Ethics

Hated symbol doesn't provide hoped-for effect

Kansas City Star leader

First published August 3.

 

 

It is the calling card of cowards who haven't the capacity or intelligence to confront openly their intended targets.

The burning cross needs no explanation. Left sizzling outside a home with screaming children inside, it speaks for itself. It is the calling card of cowards who haven't the capacity or intelligence to confront openly their intended targets.

Originally intended to frighten black people, it has been used against other nonwhites and sometimes whites who don't, as the racist language goes, "stick to their own kind."

The impact of the burning cross retains its potency all these years after the Night Riders took torch to cross in the South. Back then, the lynching of black people usually followed.
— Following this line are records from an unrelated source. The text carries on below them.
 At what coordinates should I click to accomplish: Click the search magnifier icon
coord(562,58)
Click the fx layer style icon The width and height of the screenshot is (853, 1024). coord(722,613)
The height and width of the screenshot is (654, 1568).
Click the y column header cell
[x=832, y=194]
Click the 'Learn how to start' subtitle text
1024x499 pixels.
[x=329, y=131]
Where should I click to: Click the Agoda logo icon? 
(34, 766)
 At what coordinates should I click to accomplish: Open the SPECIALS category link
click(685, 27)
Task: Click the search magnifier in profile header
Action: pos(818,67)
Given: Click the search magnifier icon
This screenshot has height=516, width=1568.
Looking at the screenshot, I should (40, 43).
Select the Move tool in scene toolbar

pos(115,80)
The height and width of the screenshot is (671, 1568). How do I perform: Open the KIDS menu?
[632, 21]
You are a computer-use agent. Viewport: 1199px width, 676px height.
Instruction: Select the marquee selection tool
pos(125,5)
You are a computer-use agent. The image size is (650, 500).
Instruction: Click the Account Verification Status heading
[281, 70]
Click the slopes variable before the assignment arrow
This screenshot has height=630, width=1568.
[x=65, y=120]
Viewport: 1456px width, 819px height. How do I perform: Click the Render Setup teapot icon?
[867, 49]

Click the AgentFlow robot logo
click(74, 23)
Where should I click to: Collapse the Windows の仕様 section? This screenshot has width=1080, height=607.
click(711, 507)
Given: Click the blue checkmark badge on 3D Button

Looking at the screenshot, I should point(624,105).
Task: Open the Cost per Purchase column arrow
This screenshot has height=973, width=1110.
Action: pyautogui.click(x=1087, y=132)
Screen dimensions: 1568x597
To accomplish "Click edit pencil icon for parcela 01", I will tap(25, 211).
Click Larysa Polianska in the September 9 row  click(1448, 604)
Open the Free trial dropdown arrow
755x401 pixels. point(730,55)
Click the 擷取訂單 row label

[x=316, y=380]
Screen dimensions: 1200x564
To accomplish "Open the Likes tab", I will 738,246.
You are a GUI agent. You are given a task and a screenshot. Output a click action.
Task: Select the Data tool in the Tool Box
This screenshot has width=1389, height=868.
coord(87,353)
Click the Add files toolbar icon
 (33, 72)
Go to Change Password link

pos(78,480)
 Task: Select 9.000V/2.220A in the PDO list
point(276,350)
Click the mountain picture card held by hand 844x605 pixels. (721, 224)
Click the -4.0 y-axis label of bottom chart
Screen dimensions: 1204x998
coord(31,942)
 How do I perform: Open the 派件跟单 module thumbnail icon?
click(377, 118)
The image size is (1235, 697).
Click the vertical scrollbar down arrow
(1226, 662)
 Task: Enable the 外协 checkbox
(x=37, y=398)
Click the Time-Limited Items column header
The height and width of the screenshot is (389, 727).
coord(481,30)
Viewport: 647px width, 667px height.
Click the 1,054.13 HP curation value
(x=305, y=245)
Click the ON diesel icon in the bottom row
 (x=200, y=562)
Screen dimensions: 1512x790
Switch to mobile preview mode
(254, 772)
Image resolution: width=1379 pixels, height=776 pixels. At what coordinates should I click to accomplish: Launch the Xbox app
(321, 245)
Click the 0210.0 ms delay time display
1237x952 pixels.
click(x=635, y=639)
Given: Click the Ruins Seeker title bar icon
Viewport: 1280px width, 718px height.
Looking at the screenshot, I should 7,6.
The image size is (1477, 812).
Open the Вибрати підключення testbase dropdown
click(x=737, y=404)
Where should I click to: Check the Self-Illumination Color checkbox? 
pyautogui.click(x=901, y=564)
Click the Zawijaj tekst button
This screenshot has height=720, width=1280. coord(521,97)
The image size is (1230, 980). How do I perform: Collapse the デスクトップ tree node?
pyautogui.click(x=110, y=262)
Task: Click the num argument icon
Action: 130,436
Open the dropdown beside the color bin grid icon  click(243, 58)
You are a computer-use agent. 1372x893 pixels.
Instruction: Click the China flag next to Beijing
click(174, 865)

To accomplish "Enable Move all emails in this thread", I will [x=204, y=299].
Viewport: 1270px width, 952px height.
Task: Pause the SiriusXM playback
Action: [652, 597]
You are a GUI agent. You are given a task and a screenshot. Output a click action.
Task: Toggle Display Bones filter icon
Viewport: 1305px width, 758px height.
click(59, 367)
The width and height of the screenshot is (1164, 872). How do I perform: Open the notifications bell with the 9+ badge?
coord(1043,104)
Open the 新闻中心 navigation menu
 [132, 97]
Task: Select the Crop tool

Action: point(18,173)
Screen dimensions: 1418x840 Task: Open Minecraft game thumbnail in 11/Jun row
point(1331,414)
Someone recently left a burning cross outside the Argentine home of a black Kansas City, Kan., family. Initially, the act had the intended effects. It provoked fear, suspicion and vulnerability. The burning cross probably would have set fire to the family's home had not some neighbors warned the people inside.

If it's one thing that upsets cross burners, it's not getting their way. Their targets are supposed to retreat at high speed out of neighborhoods or towns where they "aren't wanted." Their neighbors, especially the white ones, are supposed to cower inside their homes and isolate themselves from the victims of this racial hatred. As a whole, the community is supposed to become divided as chaos prevails.

Well, that didn't happen this time.

 

The community is supposed to become divided as chaos prevails. That didn't happen this time.

Instead, the Clergy Against Race Violence went to the home and joined the family, friends and neighbors in prayer outside, right where the cross was placed. Instead, Mayor/CEO Carol Marinovich publicly condemned the hate crime and the Unified Government Board of County Commissioners issued a resolution doing the same.

So instead of dividing the community, the cross burning brought it together. Nothing ruins a racist's day like irony, especially when it has the potential for fostering racial harmony.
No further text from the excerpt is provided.